For each cluster, we calculated the number of DHSs bound by each of the analyzed TRFs. Next, for each cluster we identified 20 TRFs which were bound to the greatest number of DHSs. Then we merged these 5 sets of TRFs into one list which was comprised of 28 unique TRFs. We plotted the binding of these selected TRFs in PIR-overlapping DHSs as a heatmap (Fig. 3c). To characterize the identified clusters, we overlapped cluster-assigned DHSs with K562 ChromHMM states (Ernst et al., 2011). We also overlapped DHSs with CRISPRi-verified enhancers from Fulco et al. (Fulco et al., 2019) and Gasperini et al. (Gasperini et al., 2019) in order to assess enhancer enrichment of each cluster with a one-sided binomial test.

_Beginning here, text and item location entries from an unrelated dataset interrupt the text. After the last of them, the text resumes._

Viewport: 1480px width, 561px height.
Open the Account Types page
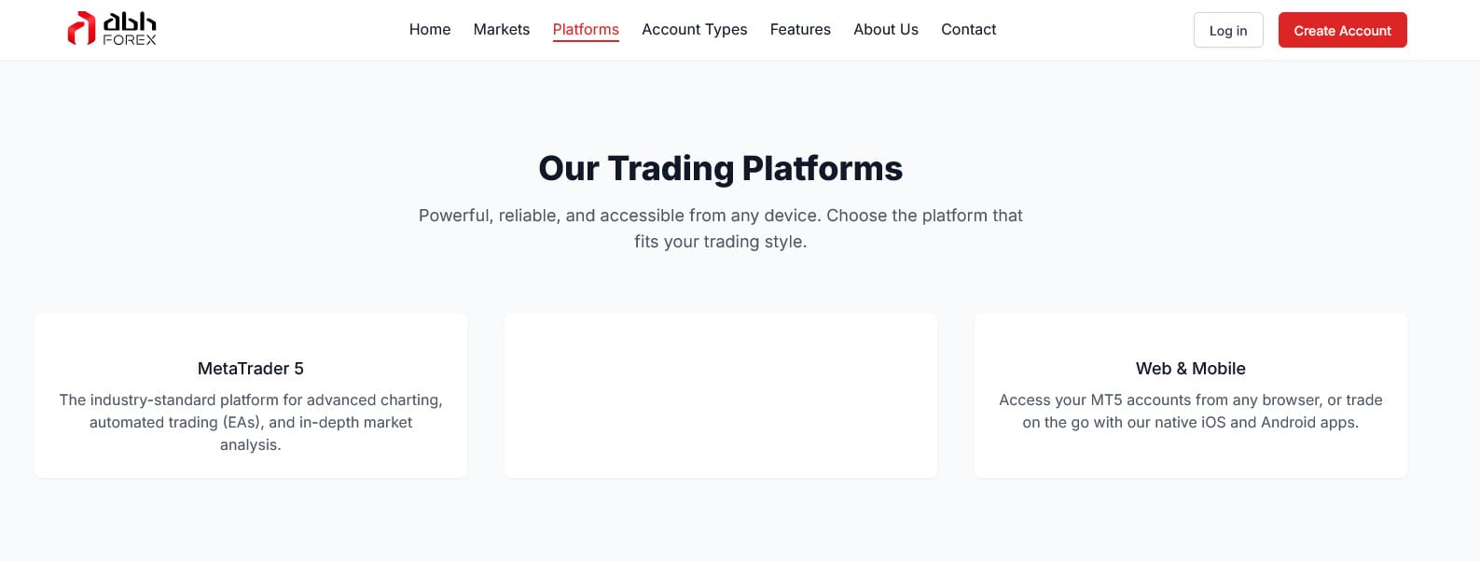pyautogui.click(x=694, y=30)
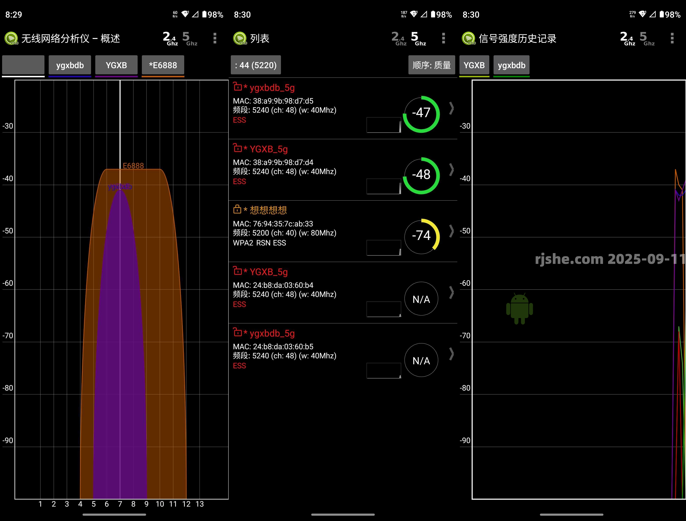Open sort order dropdown 顺序: 质量
Screen dimensions: 686x521
(431, 65)
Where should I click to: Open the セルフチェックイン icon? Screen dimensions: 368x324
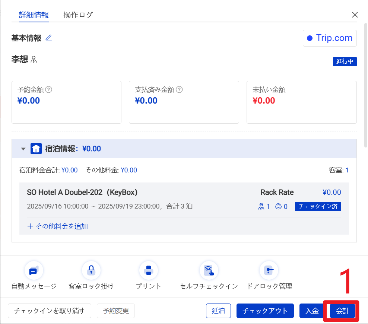[209, 270]
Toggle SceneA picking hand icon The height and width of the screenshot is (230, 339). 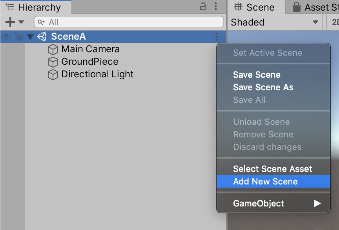point(18,37)
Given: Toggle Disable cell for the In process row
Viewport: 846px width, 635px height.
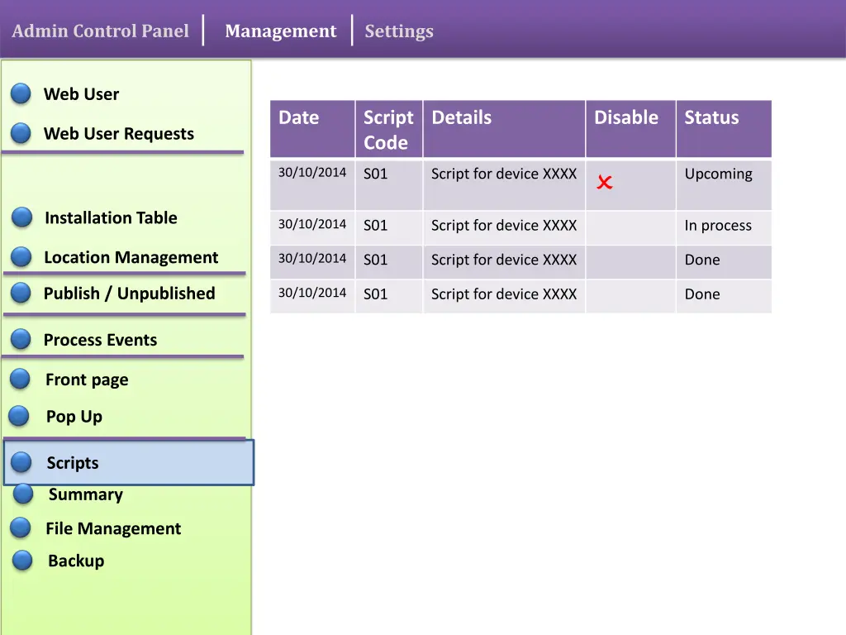Looking at the screenshot, I should pyautogui.click(x=630, y=226).
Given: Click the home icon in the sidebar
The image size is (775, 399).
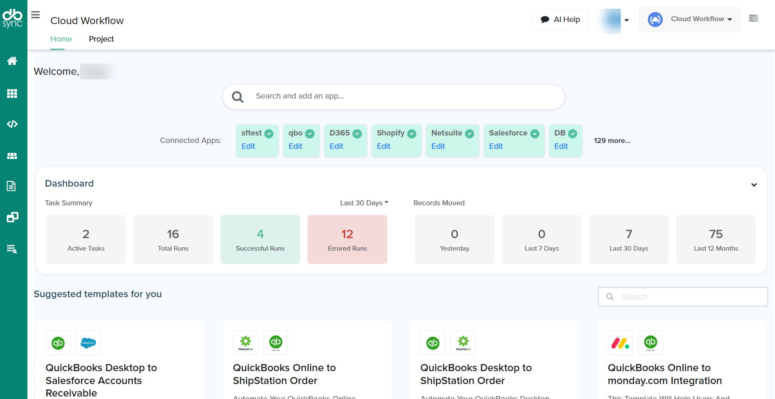Looking at the screenshot, I should pyautogui.click(x=12, y=61).
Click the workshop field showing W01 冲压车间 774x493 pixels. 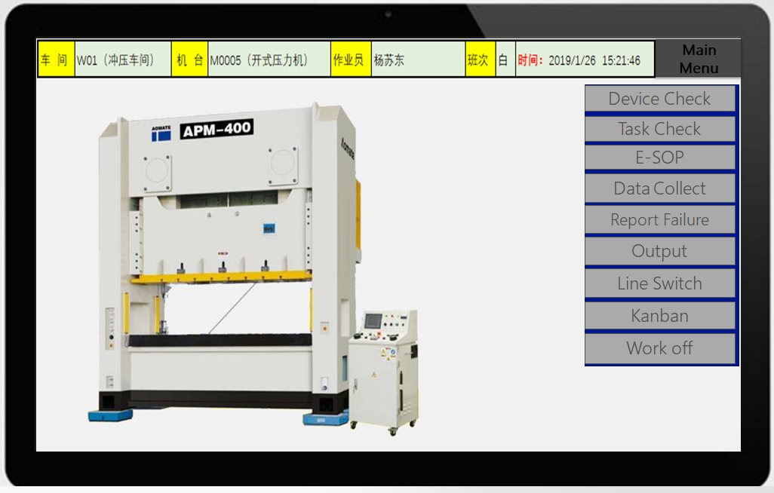[122, 58]
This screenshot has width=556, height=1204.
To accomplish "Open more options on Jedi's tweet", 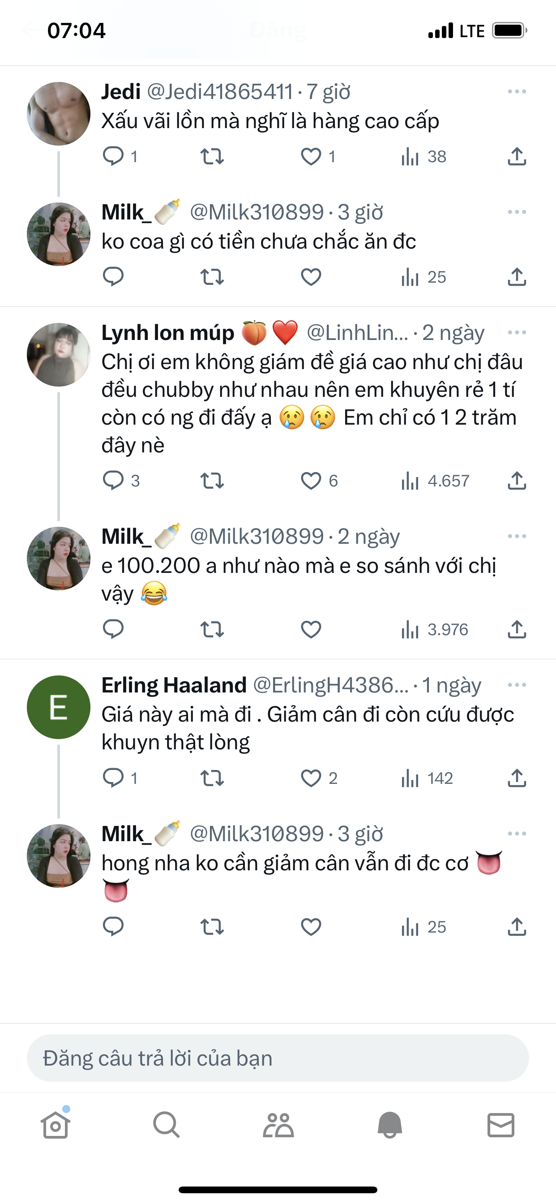I will tap(517, 92).
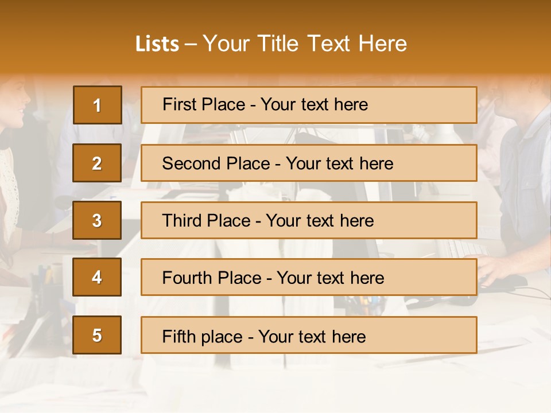Click the Third Place text bar
The image size is (551, 413).
pos(309,220)
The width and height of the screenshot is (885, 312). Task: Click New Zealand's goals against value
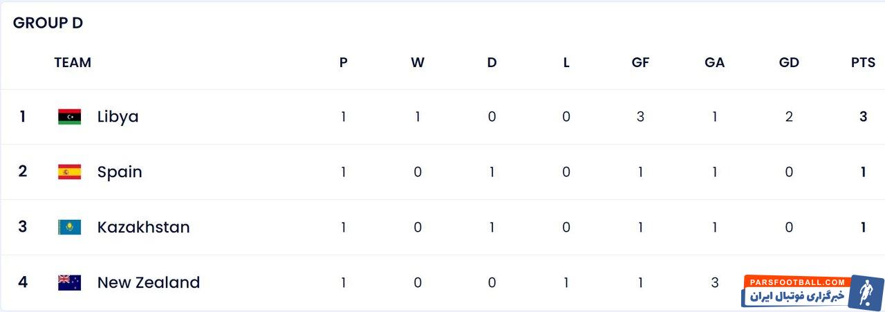[x=714, y=283]
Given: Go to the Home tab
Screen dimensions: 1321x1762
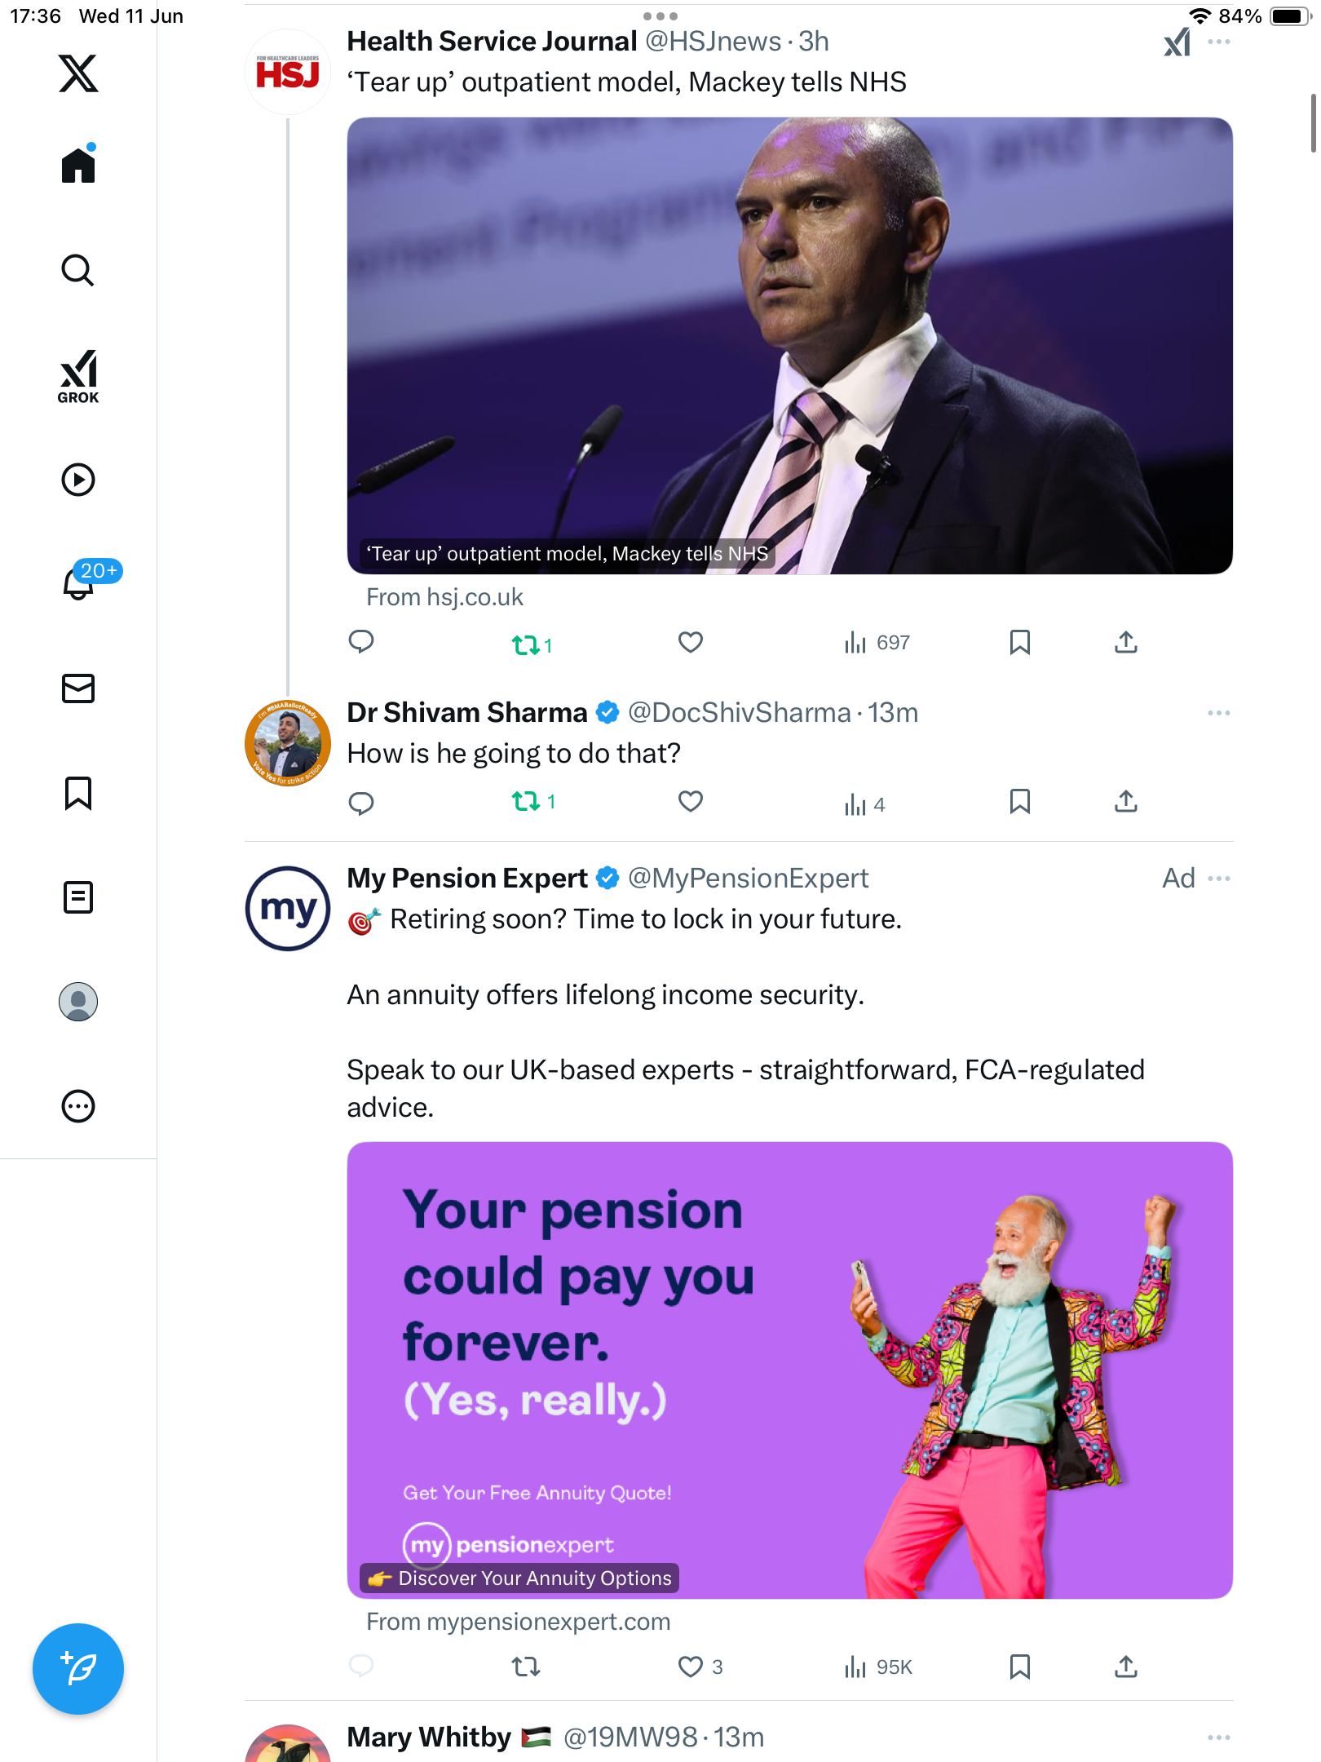Looking at the screenshot, I should point(78,164).

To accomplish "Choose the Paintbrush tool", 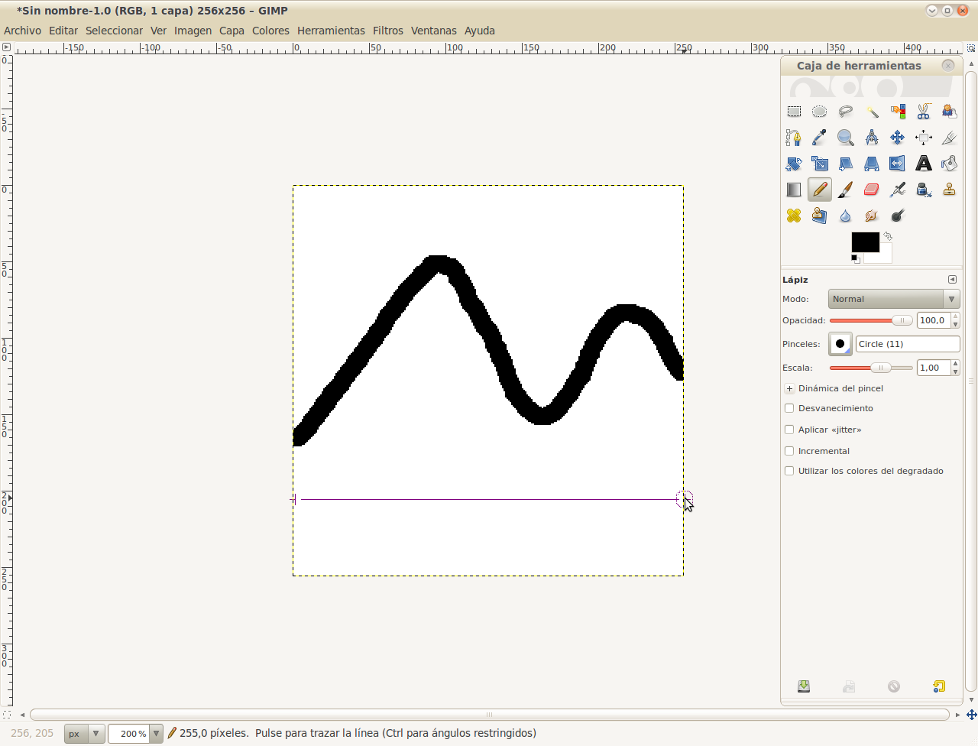I will click(x=846, y=190).
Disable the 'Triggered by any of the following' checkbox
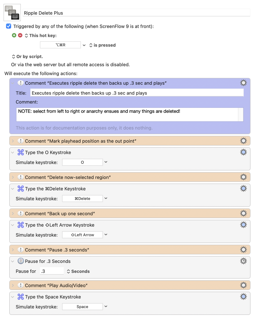253x317 pixels. 9,26
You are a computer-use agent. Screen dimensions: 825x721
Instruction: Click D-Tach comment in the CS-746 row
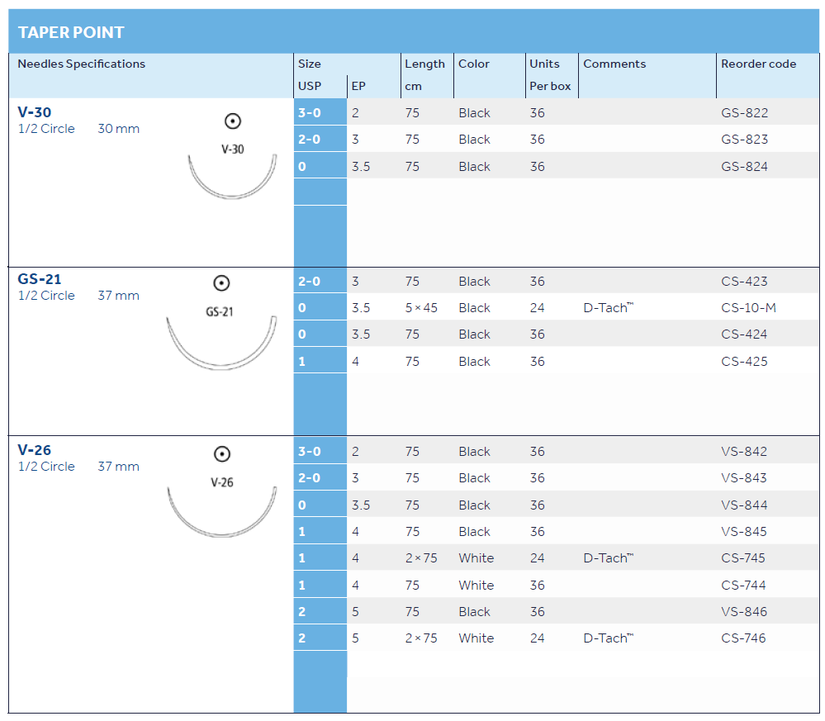pyautogui.click(x=608, y=638)
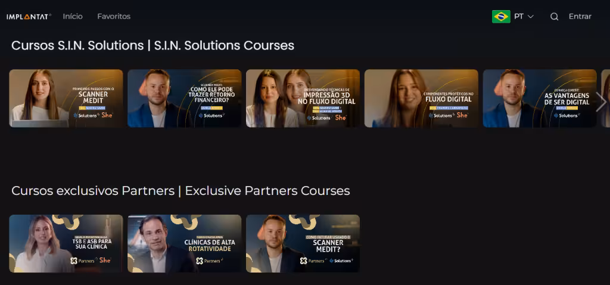Click the She logo on the Scanner Medit card

(x=107, y=115)
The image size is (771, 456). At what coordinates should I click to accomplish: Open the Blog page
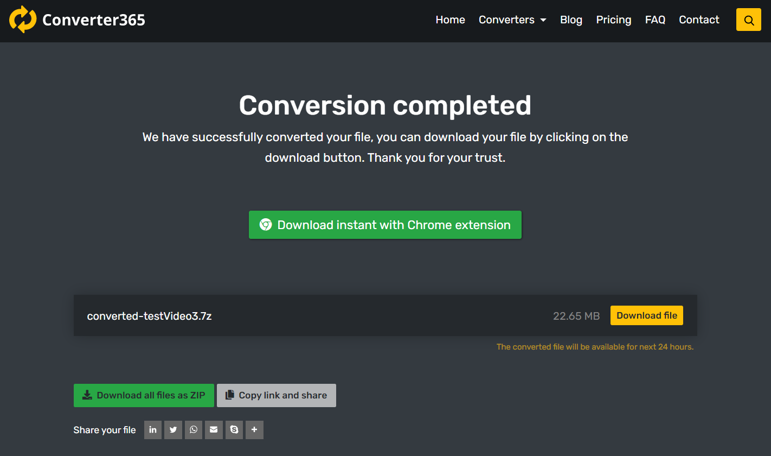coord(571,20)
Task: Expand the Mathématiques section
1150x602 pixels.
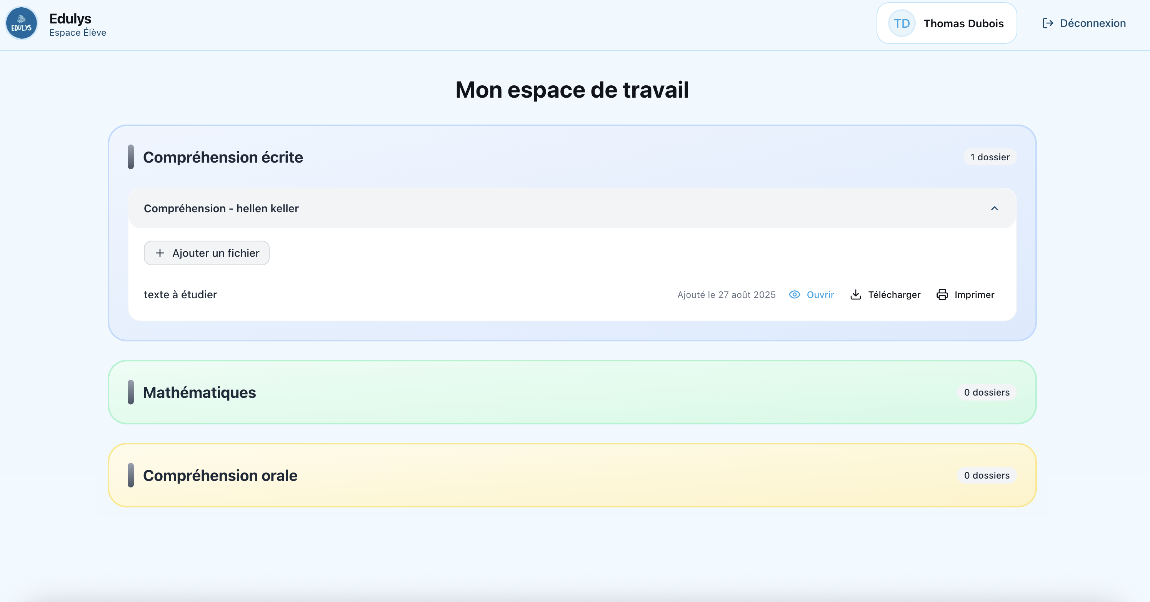Action: click(x=200, y=392)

To calculate the number and distance distributions of MChIP-C interactions associated with the identified DHS clusters, we overlayed the complete set of P-PIR interactions with positions of the promoter-interacting DHSs.
Random forest regression for modeling of MChIP-C signal
We used a random forest regression model (R library “ranger”) to predict normalized MChIP-C signal and to identify predictive features. We focused on a subset of viewpoint-DHS pairs separated by <250 kb. We identified 104,166 such viewpoint-DHS pairs with a non-zero count of MChIP-C reads and filtered out 2 outliers (chr16:214,895-215,045 and chr5:693,455-693,605) which were 175 and 82 IQRs above the third quartile. For training the initial model, we used the following features: viewpoint-DHS distance, CTCF motif orientation on both the viewpoint and DHS and CTCF ChIP-seq signal on both the viewpoint and DHS. Training parameters were default with mtry=3, num.trees=100.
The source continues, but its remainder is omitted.